[Saved entries]
*** Begin section ***

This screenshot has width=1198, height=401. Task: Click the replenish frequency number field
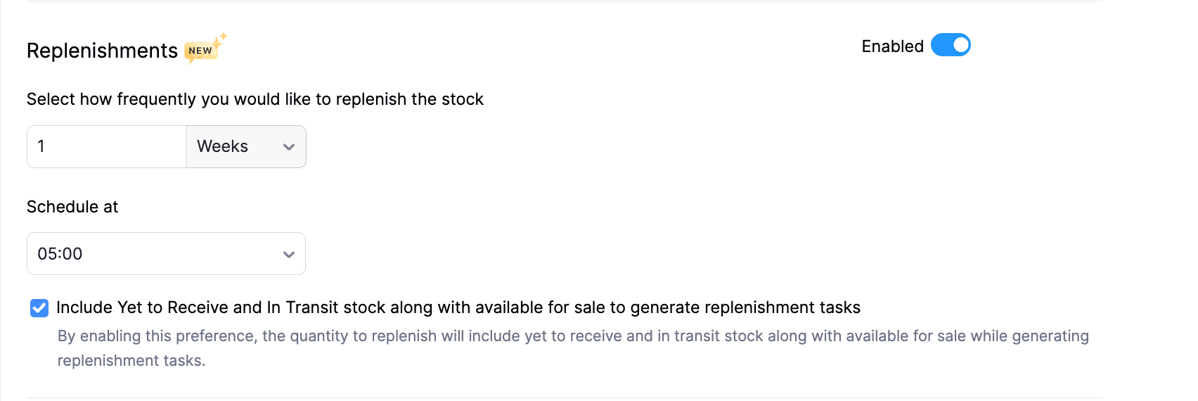point(107,146)
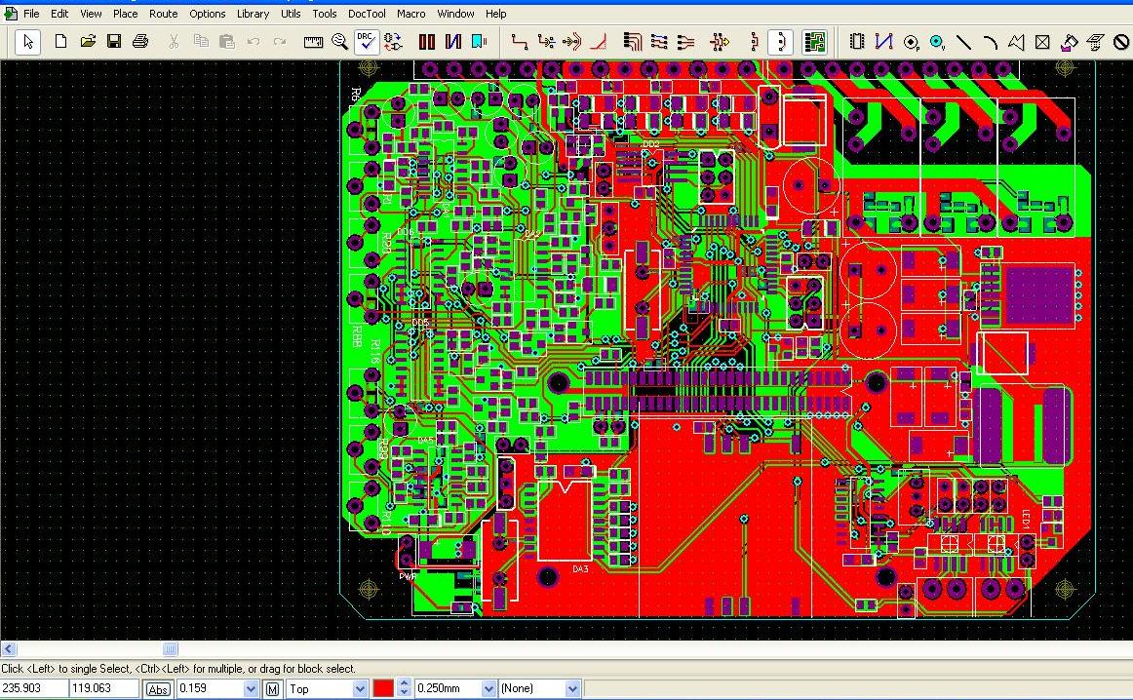This screenshot has height=700, width=1133.
Task: Click the horizontal scrollbar left arrow
Action: pyautogui.click(x=9, y=648)
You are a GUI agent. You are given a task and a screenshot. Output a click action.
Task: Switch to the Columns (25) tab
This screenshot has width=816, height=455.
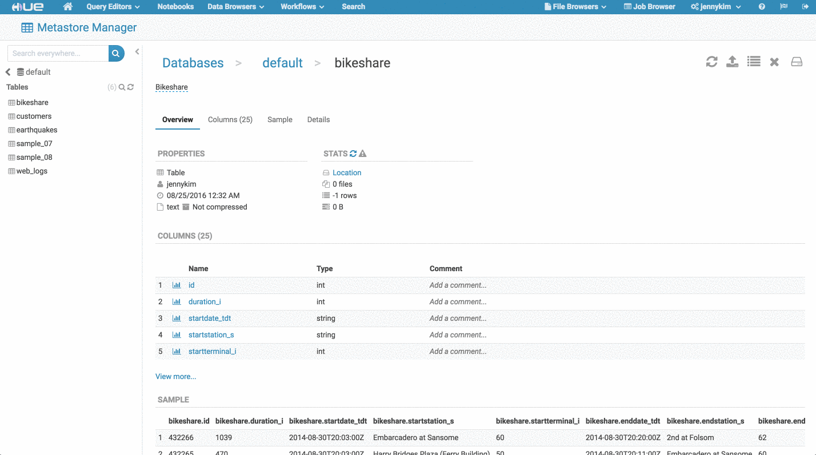pos(230,119)
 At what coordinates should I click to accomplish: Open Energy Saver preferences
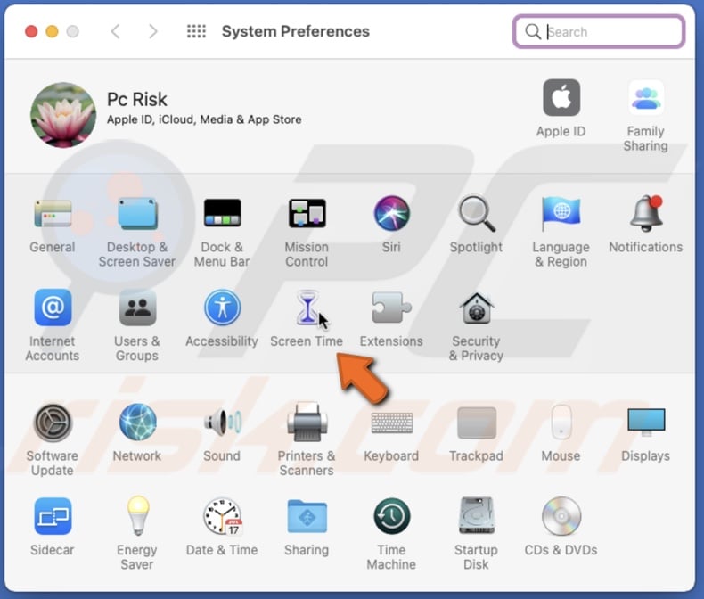[137, 518]
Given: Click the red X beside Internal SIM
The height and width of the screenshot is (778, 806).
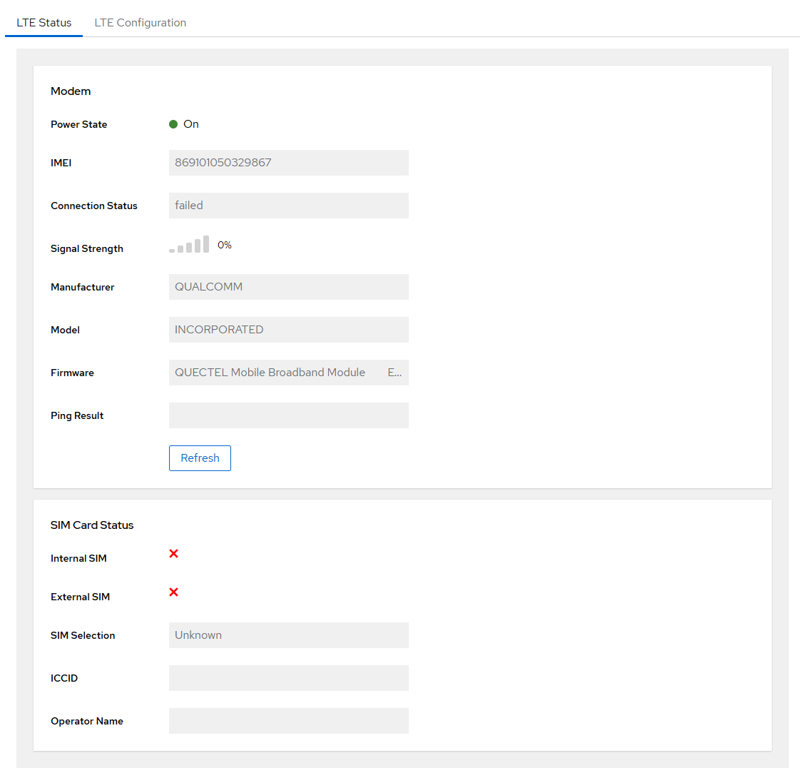Looking at the screenshot, I should [x=173, y=554].
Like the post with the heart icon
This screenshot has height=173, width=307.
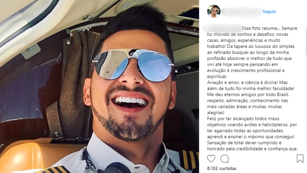coord(211,159)

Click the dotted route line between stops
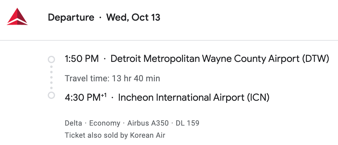coord(51,77)
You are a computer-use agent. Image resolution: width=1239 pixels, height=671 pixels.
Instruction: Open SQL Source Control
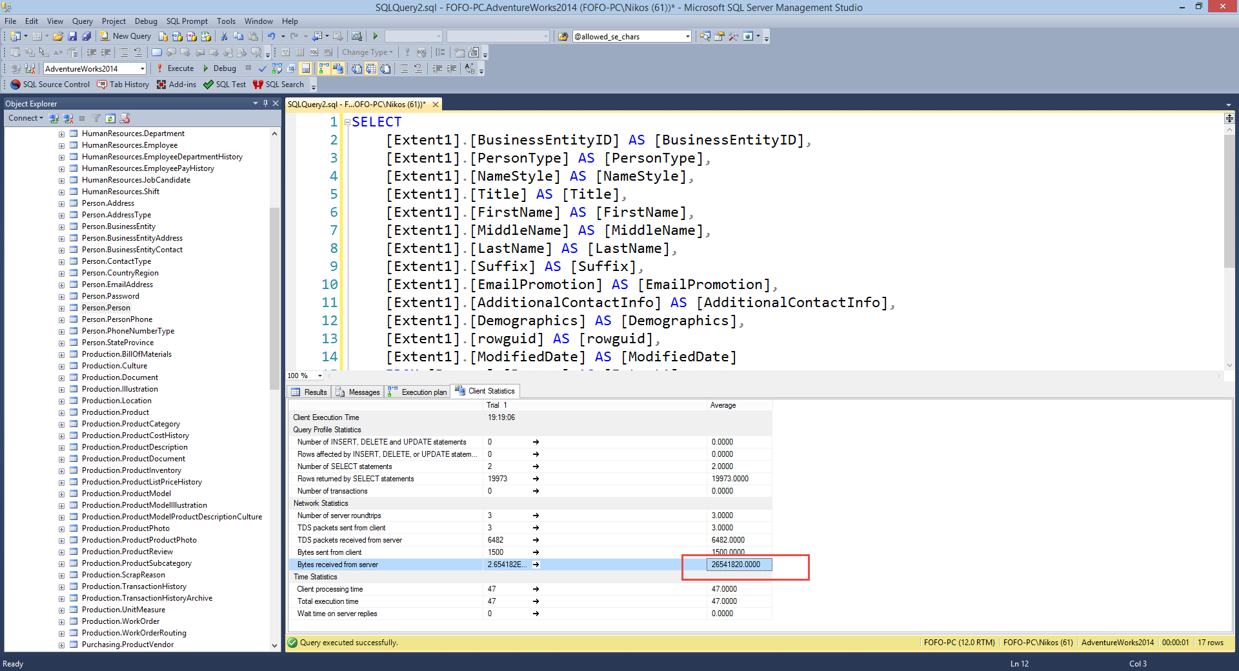50,85
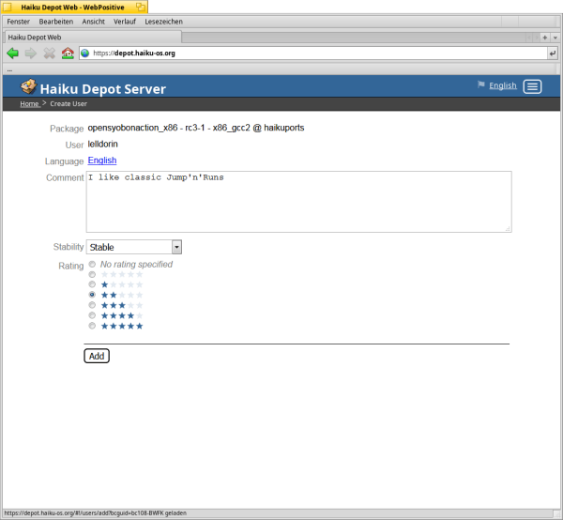Select the five-star rating radio button

92,326
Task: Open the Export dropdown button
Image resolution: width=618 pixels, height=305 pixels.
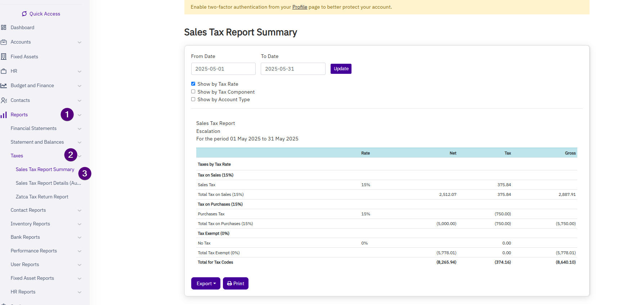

*** End section ***

**EXERCISE DESCRIPTION**
The result should hold only the lines from the line with "This screenshot has height=173, width=307." through the final line of the records above, copied exactly, with pictures left out.

**COMPLETED TASK**
This screenshot has height=173, width=307.
coord(211,159)

Click the dotted route line between stops
coord(51,77)
You are a computer-use agent. Image resolution: width=1239 pixels, height=671 pixels.
Instruction: Open SQL Source Control
50,85
Select the five-star rating radio button

92,326
Task: Open the Export dropdown button
Image resolution: width=618 pixels, height=305 pixels.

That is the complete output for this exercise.